Nello stesso anno l'ubbidienza lo mandò in Sicilia e propriamente in questa casa salesiana di Randazzo che doveva essere il campo del suo apostolato, la sua città di elezione, dove rifulse la sua instancabile attività e carità.
Iniziò il suo insegnamento nelle scuole elementari; si dedicò, anima e corpo all'oratorio per i giovani del paese; si fece piccolo con i piccoli ed era commovente vedere Don Cavina, fino agli ultimi anni della sua permanenza a Randazzo, giocare e correre con le stampelle, con un viso atteggiato al sorriso e alla bontà e girare per le vie che conducevano all'Oratorio (e tutte le vie conducevano all'oratorio) circondato da una massa di giovanetti che man mano diventavano più numerosi, scherzando, ridendo, in un vario confuso pigliare d'assalto le sue mani, attirare la sua attenzione; da questi giovani così trattati uscirono in quegli anni non poche vocazioni religiose che egli curava in modo particolare.
In mezzo a questo turbinio di lavoro l'attendeva un altro dovere: la preparazione al sacerdozio e nel 1910 fu coronato il sogno del piccolo muratore, diventando sacerdote di Cristo.
Sacerdote di pietà, di esempio nella mortificazione, dizelo, scelse come precipuo dovere della sua vita e del suo apostolato la cura dei poveri e soprattutto i ragazzi poveri. Un confratello che gli fu tanti anni a fianco, amico e fratello, ha lasciato scritto:
« Non sono mai riuscito a misurare la carità che riempiva l'animo suo e lo costringeva ad operare. Mille e mille erano le industrie che egli escogitava per venire in soccorso dei poveri ».
E di questo spirito di carità eroica, molti sono gli esempi che infiorarono la sua vita in tutti i posti in cui la sua condizione di religioso lo portò.
Passato il turbinoso periodo della prima grande guerra come soldato della sanità, ritornò a Randazzo dove si fermò fino al 1926, anno in cui fu mandato, per un periodo di riposo nella casa salesiana di S. Gregorio di Catania ad attendere alla formazione dei Novizi, in qualità di aiutante del Maestro D. Luchino.
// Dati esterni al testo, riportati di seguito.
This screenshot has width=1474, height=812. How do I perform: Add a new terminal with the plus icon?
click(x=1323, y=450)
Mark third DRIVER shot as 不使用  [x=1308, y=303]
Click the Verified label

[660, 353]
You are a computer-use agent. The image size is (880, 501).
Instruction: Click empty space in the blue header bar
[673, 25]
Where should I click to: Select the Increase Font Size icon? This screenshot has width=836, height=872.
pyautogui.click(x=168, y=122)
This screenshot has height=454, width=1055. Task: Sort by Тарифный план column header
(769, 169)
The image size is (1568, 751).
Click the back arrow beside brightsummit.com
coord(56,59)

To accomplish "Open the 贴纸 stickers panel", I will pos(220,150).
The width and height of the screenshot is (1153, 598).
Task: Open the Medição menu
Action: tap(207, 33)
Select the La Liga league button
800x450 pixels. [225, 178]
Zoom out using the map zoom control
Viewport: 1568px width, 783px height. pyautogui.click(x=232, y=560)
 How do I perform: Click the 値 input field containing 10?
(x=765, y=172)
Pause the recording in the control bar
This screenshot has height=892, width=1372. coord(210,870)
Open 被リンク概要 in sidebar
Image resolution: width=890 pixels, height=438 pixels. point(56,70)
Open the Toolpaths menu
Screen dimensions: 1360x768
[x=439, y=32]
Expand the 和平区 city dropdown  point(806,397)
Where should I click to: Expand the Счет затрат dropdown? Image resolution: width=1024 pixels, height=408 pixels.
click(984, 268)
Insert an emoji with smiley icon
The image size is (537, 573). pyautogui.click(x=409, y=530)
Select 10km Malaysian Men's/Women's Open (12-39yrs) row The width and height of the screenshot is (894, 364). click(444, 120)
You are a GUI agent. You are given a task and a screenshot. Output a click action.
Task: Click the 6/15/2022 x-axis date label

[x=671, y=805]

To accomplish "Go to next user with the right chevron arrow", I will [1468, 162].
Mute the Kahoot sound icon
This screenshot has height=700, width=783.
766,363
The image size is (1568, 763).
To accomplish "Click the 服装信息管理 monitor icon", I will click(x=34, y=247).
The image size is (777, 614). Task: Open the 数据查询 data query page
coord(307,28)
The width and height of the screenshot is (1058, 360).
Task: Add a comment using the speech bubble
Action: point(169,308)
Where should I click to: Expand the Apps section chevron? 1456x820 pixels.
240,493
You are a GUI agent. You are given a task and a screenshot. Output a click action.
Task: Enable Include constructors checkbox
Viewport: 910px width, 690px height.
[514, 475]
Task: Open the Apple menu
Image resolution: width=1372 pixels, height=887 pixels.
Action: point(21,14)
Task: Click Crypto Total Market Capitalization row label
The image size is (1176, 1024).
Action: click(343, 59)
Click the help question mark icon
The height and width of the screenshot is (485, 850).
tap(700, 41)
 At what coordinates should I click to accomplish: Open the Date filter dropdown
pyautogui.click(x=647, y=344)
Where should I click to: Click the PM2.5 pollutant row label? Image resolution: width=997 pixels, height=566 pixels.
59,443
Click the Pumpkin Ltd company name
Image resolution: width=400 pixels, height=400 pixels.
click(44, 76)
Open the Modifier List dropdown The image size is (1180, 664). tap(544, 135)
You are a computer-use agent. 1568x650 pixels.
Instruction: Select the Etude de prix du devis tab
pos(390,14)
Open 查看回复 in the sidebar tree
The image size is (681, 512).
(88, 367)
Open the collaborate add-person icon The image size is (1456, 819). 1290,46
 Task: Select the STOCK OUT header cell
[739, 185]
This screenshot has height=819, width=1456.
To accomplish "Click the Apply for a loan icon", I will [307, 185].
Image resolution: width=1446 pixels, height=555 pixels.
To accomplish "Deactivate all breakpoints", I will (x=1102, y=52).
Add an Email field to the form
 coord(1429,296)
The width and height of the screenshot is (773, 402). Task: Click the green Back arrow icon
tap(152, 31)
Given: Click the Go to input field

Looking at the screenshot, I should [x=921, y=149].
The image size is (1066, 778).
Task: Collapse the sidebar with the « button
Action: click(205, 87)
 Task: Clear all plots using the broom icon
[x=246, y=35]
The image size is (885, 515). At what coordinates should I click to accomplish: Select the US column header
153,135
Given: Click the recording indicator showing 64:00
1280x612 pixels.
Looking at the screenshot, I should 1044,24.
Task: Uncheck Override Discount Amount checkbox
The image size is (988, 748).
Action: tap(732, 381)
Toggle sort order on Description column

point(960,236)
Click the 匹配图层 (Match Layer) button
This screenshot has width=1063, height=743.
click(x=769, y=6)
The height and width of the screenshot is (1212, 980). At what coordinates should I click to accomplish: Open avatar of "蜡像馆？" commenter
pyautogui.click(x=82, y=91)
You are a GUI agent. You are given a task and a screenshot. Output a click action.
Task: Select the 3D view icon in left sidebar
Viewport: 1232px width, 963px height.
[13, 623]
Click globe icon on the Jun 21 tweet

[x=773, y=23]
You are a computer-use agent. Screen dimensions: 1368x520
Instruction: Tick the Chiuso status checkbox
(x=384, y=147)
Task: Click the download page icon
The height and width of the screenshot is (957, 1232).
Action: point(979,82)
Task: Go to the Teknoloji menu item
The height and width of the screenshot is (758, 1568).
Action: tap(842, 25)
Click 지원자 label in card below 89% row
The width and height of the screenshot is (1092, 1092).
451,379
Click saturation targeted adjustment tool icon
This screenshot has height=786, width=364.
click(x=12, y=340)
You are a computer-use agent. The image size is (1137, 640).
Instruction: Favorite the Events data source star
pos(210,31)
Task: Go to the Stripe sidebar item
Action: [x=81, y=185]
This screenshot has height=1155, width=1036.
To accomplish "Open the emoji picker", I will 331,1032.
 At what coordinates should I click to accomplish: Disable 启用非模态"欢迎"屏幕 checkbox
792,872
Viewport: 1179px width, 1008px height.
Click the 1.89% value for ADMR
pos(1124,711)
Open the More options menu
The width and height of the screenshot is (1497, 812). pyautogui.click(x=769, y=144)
Sentì il trasferimento da Randazzo ma lo sopportò da buon religioso dedicandosi anche lì con entusiasmo al suo lavoro di apostolato tra i giovani e i poveri del paese.
Nel 1927 lo troviamo all'Orfanotrofio di Marsala e di là, l'anno dopo, ritorna alla sua Randazzo dove ancora si ferma lavorando indefessamente per altri dieci anni.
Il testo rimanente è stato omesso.